In the aftermath of the Middlebury College riot — which left one professor in a neck brace and a nation left to ponder how far the war against intellectual diversity at universities has advanced — a statement by conservative Professor Robert George and liberal Professor Cornel West called on academia to defend “Truth Seeking, Democracy, and Freedom of Thought and Expression.”

Among the Princeton statement’s many co-signers is Nathan Hatch, president of Wake Forest University.

And now, less than a month after President Hatch took a stand for the importance of listening “attentively and respectfully to intelligent people who challenge one’s beliefs and who represent causes one disagrees with and points of view one does not share,” his dedication to such a cause is being tested.

A cadre of Wake Forest University professors are incensed over an academic center on campus dedicated to – wait for it — “genuine human flourishing.” Its existence has sent scholars on the warpath. They’ve demanded that the university censor and defund the Eudaimonia Institute.
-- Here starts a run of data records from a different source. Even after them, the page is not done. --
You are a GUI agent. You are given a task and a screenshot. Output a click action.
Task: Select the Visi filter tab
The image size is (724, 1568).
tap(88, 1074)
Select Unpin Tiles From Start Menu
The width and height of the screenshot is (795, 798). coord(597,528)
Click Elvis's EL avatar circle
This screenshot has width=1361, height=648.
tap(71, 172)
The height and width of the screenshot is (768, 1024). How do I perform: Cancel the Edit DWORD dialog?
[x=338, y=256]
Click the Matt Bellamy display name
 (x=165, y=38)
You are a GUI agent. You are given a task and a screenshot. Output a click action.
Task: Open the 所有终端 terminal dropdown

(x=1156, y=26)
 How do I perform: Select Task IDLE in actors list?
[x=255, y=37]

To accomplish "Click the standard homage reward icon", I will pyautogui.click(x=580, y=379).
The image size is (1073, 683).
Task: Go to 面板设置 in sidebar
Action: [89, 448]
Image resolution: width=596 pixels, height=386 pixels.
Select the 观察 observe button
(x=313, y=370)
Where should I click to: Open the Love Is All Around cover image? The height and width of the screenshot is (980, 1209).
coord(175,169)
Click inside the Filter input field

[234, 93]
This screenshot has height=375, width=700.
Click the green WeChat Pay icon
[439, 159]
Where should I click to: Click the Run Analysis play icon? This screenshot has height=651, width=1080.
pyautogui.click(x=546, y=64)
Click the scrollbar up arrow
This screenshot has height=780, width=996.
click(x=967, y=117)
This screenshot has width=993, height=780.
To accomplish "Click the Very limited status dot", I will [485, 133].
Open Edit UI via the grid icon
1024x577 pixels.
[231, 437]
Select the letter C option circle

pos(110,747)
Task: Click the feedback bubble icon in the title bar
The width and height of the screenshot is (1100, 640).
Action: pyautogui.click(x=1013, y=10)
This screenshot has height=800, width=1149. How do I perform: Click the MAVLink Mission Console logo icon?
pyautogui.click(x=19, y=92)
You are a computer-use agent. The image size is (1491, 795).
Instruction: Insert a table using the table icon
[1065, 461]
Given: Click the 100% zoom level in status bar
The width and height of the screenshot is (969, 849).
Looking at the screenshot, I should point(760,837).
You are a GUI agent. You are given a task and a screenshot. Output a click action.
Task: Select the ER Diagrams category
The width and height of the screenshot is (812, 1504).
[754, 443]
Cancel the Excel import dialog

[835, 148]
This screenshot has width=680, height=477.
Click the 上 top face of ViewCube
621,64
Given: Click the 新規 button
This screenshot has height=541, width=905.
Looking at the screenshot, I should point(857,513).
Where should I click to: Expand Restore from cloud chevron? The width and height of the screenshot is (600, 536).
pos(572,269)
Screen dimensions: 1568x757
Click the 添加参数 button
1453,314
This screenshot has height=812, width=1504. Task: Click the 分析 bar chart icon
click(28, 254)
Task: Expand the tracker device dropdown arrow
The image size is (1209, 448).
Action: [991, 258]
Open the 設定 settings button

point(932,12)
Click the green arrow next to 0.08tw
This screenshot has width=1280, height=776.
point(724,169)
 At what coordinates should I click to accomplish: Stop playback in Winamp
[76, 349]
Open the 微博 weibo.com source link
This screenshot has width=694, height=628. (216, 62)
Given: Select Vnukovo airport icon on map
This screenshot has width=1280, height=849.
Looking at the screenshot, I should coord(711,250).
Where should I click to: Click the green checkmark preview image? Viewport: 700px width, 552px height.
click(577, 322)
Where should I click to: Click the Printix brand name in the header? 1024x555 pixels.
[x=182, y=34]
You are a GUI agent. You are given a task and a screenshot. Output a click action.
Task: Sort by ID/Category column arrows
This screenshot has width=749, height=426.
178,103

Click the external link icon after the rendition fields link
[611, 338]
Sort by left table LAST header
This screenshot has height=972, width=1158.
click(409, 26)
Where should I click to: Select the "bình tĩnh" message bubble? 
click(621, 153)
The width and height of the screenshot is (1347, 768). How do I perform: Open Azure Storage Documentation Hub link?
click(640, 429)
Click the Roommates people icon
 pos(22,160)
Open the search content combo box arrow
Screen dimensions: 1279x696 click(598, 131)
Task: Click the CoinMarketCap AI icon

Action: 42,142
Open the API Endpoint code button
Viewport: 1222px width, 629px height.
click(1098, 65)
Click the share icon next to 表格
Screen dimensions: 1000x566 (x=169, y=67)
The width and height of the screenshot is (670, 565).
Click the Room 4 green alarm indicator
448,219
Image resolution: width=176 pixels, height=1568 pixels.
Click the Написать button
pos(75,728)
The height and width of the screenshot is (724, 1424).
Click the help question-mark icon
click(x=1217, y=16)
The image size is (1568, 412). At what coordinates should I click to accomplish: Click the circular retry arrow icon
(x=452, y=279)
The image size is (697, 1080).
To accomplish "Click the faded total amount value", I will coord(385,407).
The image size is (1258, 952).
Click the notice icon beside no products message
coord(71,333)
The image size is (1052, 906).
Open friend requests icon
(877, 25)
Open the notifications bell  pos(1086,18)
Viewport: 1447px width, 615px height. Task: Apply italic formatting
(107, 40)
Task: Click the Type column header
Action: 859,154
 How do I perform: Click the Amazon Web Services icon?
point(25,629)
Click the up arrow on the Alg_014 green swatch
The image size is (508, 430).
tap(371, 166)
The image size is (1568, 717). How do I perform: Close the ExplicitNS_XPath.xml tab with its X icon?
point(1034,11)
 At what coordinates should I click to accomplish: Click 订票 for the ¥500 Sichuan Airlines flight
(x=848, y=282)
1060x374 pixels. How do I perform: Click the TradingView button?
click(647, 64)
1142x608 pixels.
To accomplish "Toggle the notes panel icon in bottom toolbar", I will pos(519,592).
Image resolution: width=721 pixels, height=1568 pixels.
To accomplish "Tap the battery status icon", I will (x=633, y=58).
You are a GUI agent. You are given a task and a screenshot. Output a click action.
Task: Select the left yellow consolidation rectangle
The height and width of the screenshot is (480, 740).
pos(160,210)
The reason? It’s partially funded by the Charles Koch Foundation*, declaring the funding arrangement violated academic freedom. They also claim the center is trying to “convert students to their free market ideology.”

They want to exert control over the institute’s research and public statements. So much for academic freedom!

Meanwhile, these faculty conveniently ignore openly biased centers on campus. As Naomi Schaefer Riley notes in The Wall Street Journal: “The controversy is even more ridiculous when considering the differences between the Eudaimonia Institute and other Wake Forest centers. Take the Pro Humanitate Institute, whose executive director, Melissa Harris-Perry, made a name for herself as a progressive activist on MSNBC. That institute does not pretend to ask life’s big, open-ended questions. Rather, its mission statement declares that its purpose is ‘connected to clear practices with meaningful social justice outcomes.'” (President Hatch responded to Schaefer Riley’s column in an April 11 letter to the editor in The Wall Street Journal.)

Now is the time for President Hatch to take a stand for what is right and good. A center dedicated to investigating “the nature of eudaimonia, or genuine human flourishing, and the political, economic, social, and cultural institutions that encourage and discourage it,” surely is a worthy academic pursuit.

But Hatch’s silence on the matter, aside from his WSJ letter to the editor, has some worried he might cave, might buckle like so many feckless campus presidents before him who cower before left-leaning scholars who wield hyperbole and empty accusations to shut down opinions they despise and get their way.

A 4,100-word feature on Hatch in the Winston Salem-Journal in Aug. 2015 painted the picture of a man with a deep commitment to doing everything he can to improve his university.

Described as a “religious scholar and historian at heart,” the feature noted Hatch is “never the showiest person in the room but often the smartest, [and] has been able to rise to his current post by studying leadership with as much attention and focus as he did America’s religious history.”

“He is a man of vision, a man of extraordinary dedication,” Reid Morgan, senior vice president and legal counsel, told the paper. “He delegates well. His administrators feel empowered.”

Said Hatch: “We’re just trying to be the best Wake Forest we can be.”

Then live up to that commitment. Shutting down an academic center dedicated to the study of genuine human happiness and fulfillment because it’s partially funded by some free-market libertarian billionaires would be a dark mark on an otherwise strong legacy under construction at Wake Forest.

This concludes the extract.